Payment was made in an alleged attempt to woo Caribbean officials

FIFA ethics investigator Michael Garcia is investigating a gala dinner England's 2018 World Cup bid organisers held for Caribbean officials.

Garcia, who is investigating corruption in the bidding process for the 2018 and 2022 World Cups, is questioning England 2018 officials about picking up the huge tab, according to the Guardian.

The dinner in February 2010 was part of efforts to woo then-FIFA vice-president Jack Warner, once a hugely influential figure who has since quit football in disgrace, it has been claimed.

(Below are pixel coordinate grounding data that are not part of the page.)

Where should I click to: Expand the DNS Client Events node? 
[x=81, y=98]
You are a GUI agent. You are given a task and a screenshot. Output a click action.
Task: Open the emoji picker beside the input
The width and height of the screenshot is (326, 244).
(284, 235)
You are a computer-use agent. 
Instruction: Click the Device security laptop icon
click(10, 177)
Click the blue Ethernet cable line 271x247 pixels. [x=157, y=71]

Sources close to England's bid say lawyers are comfortable the bid team did not break any rules - the Football Association is yet to comment.

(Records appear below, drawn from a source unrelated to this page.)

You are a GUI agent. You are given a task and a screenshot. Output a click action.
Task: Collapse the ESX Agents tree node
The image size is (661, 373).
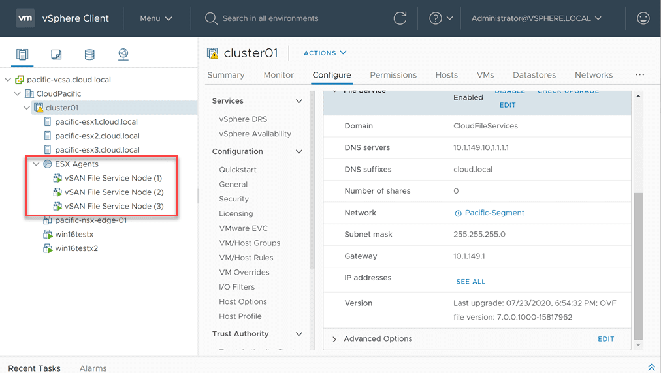(x=37, y=164)
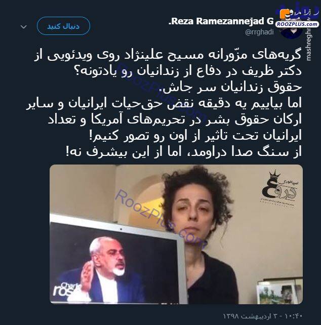Image resolution: width=321 pixels, height=325 pixels.
Task: Click the framed picture in the photo corner
Action: pos(279,292)
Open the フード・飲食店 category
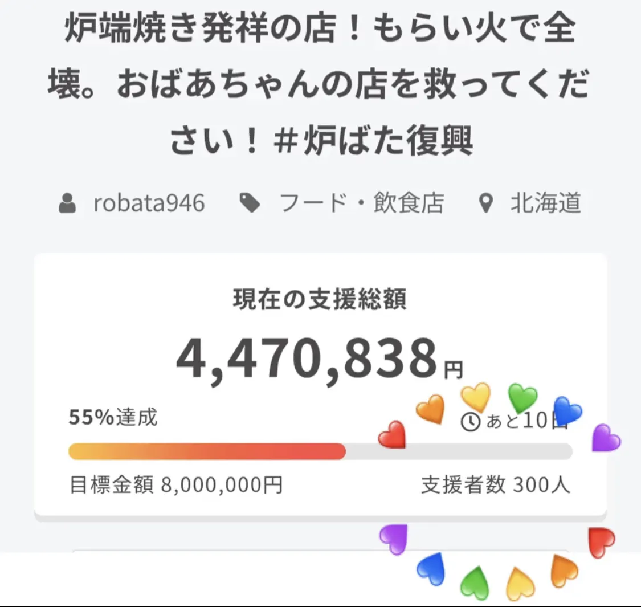 click(x=361, y=203)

Garcia is also looking at all friendly matches played by bidding nations. However, England's friendly against Trinidad & Tobago in June 2008 is not likely to be questioned as it took place before official registration. England eventually failed in their bid, which went to Russia

The bid team did promise a friendly against Thailand but pulled out once they knew they had lost the vote.

FIFA's bidding rules state that bidders should refrain from "any benefit, opportunity, promise, remuneration, or service" to any members, consultants or their families.

The £35,000 fed 160 people from the Caribbean Football Union.

However, it pales in comparison to the £1m Qatar spent sponsoring the Confederation of African Football's congress and Australia 2022's £300,000 grant to Warner's CONCACAF centre of excellence.